EXERCISE TEXT.
______________________________

Facebook’s past policies may have implicated innocent users in some controversial activities.
A ProPublica story went viral July 1 about a secret Facebook group with almost 9,500 members. The group was accused by the Soros-funded outlet of sharing anti-immigrant posts that tactlessly criticized pictures of dead immigrants. However, the piece left out a key element: Facebook users could be added to groups without their consent until a policy change in December 2018.
The ProPublica story highlighted “derogatory comments” posted in the group about Rep. Alexandria Ocasio-Cortez (D-NY). The outlet ran the names and found that there were border patrol agents with the same names.
Ocasio-Cortez has criticized the group, accusing the border patrol of having a “violent culture.” CNN called the group “disturbing.” Other headlines include “racist” and “offensive.”
A Facebook spokesperson confirmed that before December 2018, users could be added to a group without agreeing to be added. They would receive an invitation to the group, but the invite automatically added the user. Now, the new policy makes users “accept invitations” before they are added to a group.

______________________________

DATA FOR REVIEW.
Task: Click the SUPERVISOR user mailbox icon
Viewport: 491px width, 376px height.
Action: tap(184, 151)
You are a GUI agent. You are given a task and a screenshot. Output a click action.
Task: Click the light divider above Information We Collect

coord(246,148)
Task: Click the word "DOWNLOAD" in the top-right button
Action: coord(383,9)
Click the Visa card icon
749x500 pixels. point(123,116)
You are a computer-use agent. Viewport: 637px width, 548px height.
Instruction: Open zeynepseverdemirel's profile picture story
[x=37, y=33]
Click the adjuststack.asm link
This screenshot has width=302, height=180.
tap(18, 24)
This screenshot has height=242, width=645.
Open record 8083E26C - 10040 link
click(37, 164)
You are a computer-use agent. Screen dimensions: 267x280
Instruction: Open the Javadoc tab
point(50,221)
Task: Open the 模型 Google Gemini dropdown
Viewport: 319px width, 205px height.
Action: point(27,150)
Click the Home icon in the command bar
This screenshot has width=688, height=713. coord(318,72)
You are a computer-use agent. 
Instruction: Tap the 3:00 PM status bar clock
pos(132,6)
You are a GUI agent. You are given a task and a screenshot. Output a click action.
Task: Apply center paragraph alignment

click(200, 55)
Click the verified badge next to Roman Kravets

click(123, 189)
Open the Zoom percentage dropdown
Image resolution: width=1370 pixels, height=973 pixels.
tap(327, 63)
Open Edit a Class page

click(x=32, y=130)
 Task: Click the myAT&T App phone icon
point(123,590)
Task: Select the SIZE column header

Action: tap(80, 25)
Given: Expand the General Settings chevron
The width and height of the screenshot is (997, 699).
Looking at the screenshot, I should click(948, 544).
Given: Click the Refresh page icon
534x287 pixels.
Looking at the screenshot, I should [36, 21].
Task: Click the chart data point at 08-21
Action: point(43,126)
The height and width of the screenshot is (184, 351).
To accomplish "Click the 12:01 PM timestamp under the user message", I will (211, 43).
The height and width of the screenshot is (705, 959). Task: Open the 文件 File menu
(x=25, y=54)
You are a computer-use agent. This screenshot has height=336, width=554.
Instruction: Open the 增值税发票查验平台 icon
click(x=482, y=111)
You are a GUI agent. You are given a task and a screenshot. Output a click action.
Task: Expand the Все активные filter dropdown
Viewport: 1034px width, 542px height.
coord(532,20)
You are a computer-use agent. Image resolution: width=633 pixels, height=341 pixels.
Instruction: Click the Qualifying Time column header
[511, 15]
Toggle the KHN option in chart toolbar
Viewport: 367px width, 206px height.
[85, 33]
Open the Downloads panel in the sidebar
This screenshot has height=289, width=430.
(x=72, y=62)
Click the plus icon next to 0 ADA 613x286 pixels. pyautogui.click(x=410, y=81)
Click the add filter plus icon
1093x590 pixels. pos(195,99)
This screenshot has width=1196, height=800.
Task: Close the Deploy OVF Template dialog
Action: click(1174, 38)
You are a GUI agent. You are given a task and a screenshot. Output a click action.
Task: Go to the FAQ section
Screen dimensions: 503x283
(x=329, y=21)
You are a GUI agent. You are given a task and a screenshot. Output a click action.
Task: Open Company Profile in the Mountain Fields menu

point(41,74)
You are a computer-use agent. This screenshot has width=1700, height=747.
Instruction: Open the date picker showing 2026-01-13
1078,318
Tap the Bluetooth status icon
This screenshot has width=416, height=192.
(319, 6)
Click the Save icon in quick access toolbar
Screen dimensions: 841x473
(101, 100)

______________________________

AIM OF THE EXERCISE. Resume the article about Facebook's old group-invitation policy, continuing it from its final sentence.

ANSWER.
The border patrol group is 3 years old, according to ProPublica. For two years, some members of the group could have been added without realizing it. Only brand-new group members are guaranteed to have joined voluntarily.
In addition, many members in the group might have missed some or all of those posts. If a member of a group does not interact with a group for a certain period of time, the latest posts float down to the bottom of the newsfeed. So very active members of the group would have been able to see most of the posts, while less active members would not have seen as much.
Just because someone was a member of a group does not mean they were active members who commented, posted, or even saw all of the content.